Closed bartlettroscoe closed 7 years ago
@jhux2, do the MueLu developers see these CI failures or are they hidden but the other CDash failure Nightly failure emails?
We need to work with Kitware to get a better CDash email notification system set up. Nightly failures should likely be sent out as a digest at the end of the day and CI failures should be sent out ASAP.
@bartlettroscoe I'll fix this. Personally, I don't get CI emails.
Personally, I don't get CI emails.
Can we get your ORNL email back on the muelu-regressions mail list?
Hmm, apparently I'm not subscribed to quite a few mailing lists. I'll fix it.
Fixed pushed in cc153ef.
@jhux2, do the MueLu developers see these CI failures or are they hidden but the other CDash failure Nightly failure emails?
We need to work with Kitware to get a better CDash email notification system set up. Nightly failures should likely be sent out as a digest at the end of the day and CI failures should be sent out ASAP.
If these are failures from crf450.srn.sandia.gov, then yes, those failures go the muelu regression mailing list. I don't recall seeing this yesterday, but Thunderbird says one came in at 1:52pm PT on Dec. 7th. The bulk of the failures arrived after 5:30pm PT on 12/7.
@aprokop Thanks for fixing this.
They still seems to be failing:
Where are the fixing commits? If you reference the issue ID (i.e. #910) in the commit message, then GitHub will provide the linkage.
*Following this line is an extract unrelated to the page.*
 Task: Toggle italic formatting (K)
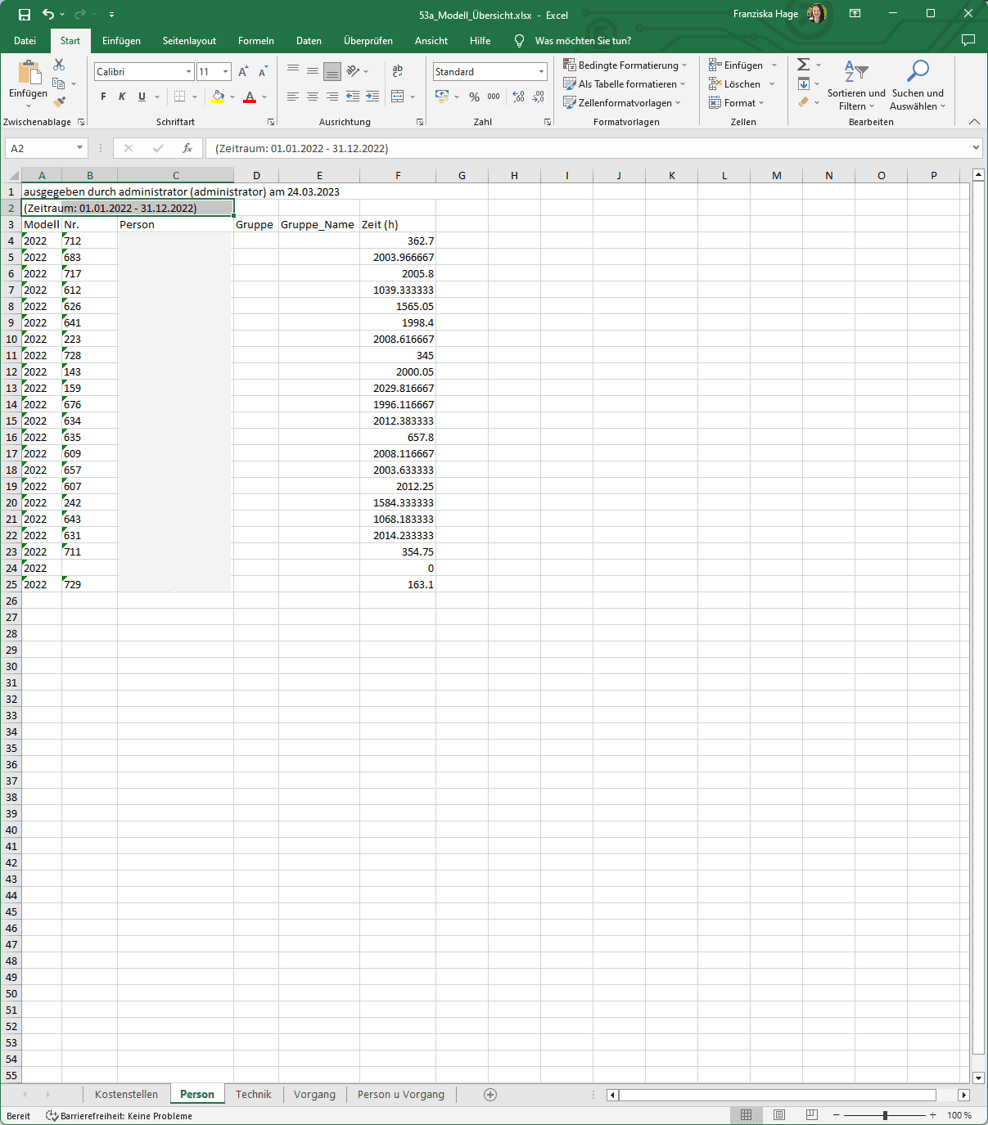pyautogui.click(x=122, y=97)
I am reopening until we can confirm these are fixed. In the future, we should not close a Issue for a CI failure until we see it passing in the CI build on CDash.
Taking this issue.
@jhux2, actually I'm already looking at this. Almost positive this is a result of a change I made re: LSTS.
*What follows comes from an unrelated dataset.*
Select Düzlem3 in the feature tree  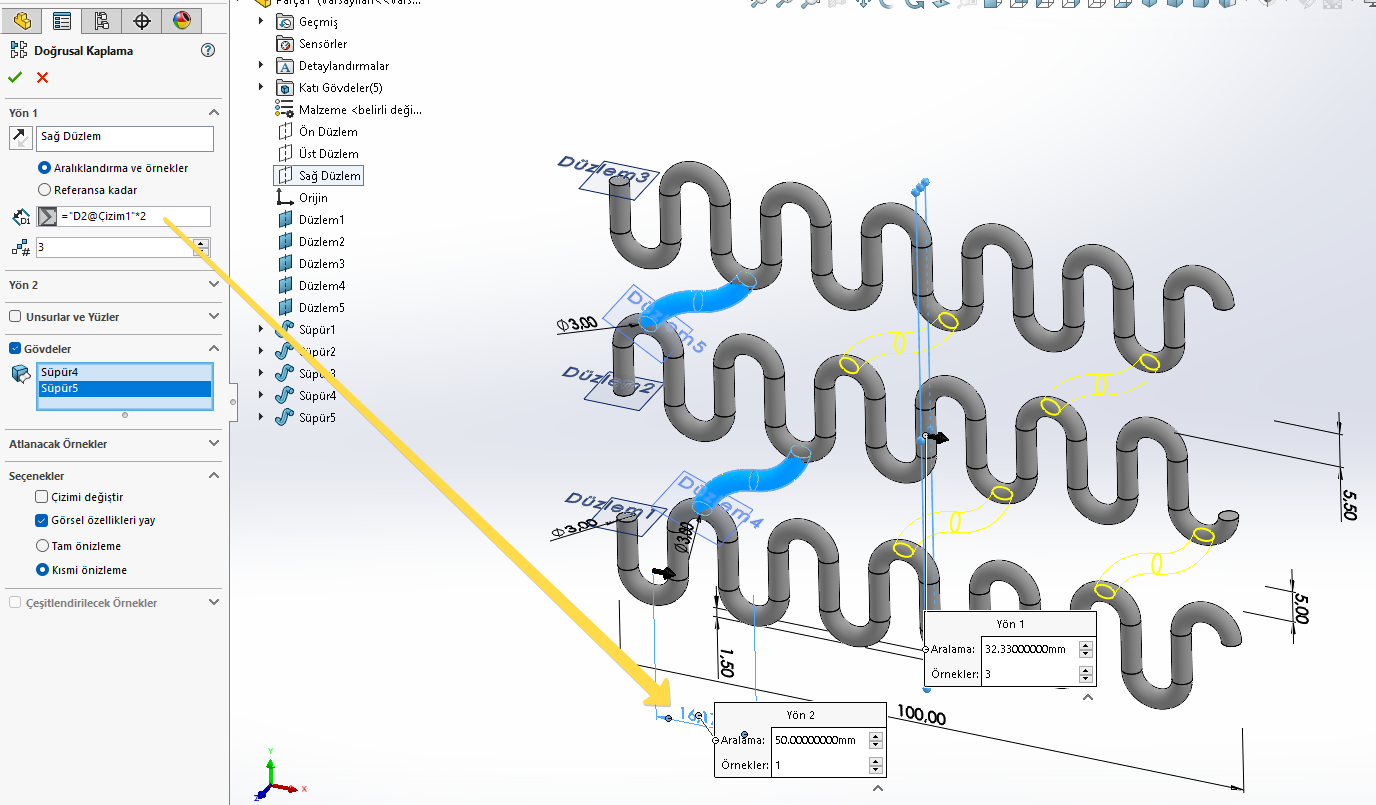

Ok. I think this should fix it:
file Ifpack2_RILUK_def.hpp:
1346 if (! L_solver_.is_null ()) os << ", " << L_solver_->description ();
1347 if (! U_solver_.is_null ()) os << ", " << U_solver_->description ();
1348
1349 os << "}";
1350 return os.str ();
1351 }
@ambrad My checkin script is running, should I let it continue?
@jhux2, thanks! Sorry about the trouble. I agree, that's the fix: I was also setting up my checkin run, but have now killed it.
@ambrad No trouble at all.
@jhux2 So sorry. I could not run the checkin script, and forgot to add the the Ifpack2 file.
Looks like these MueLu tests are passing in the most recent CI build:
Do any MueLu developers not have access to a RHEL 6 machine with the SEMS Env where they can use checkin-test-sems.sh to safely push to Trilinos? Otherwise, please use:
$ ./checkin-test-sems.sh --do-all --push
or use the remote pull, test, and push process to safely test and push from a RHEL 6 machine.
Looks like these MueLu tests are passing in the most recent CI build:
http://testing.sandia.gov/cdash/index.php?project=Trilinos&parentid=2648200
Do any MueLu developers not have access to a RHEL 6 machine with the SEMS Env where they can use checkin-test-sems.sh to safely push to Trilinos? Otherwise, please use:
$ ./checkin-test-sems.sh --do-all --push
or use the remote pull, test, and push process to safely test and push from a RHEL 6 machine.
@bartlettroscoe The checkin script automatically started a complex build. I invoked it like you specify above. In this case, complex was overkill. Is there some way to disable certain builds?
Do any MueLu developers not have access to a RHEL 6 machine with the SEMS Env where they can use checkin-test-sems.sh to safely push to Trilinos?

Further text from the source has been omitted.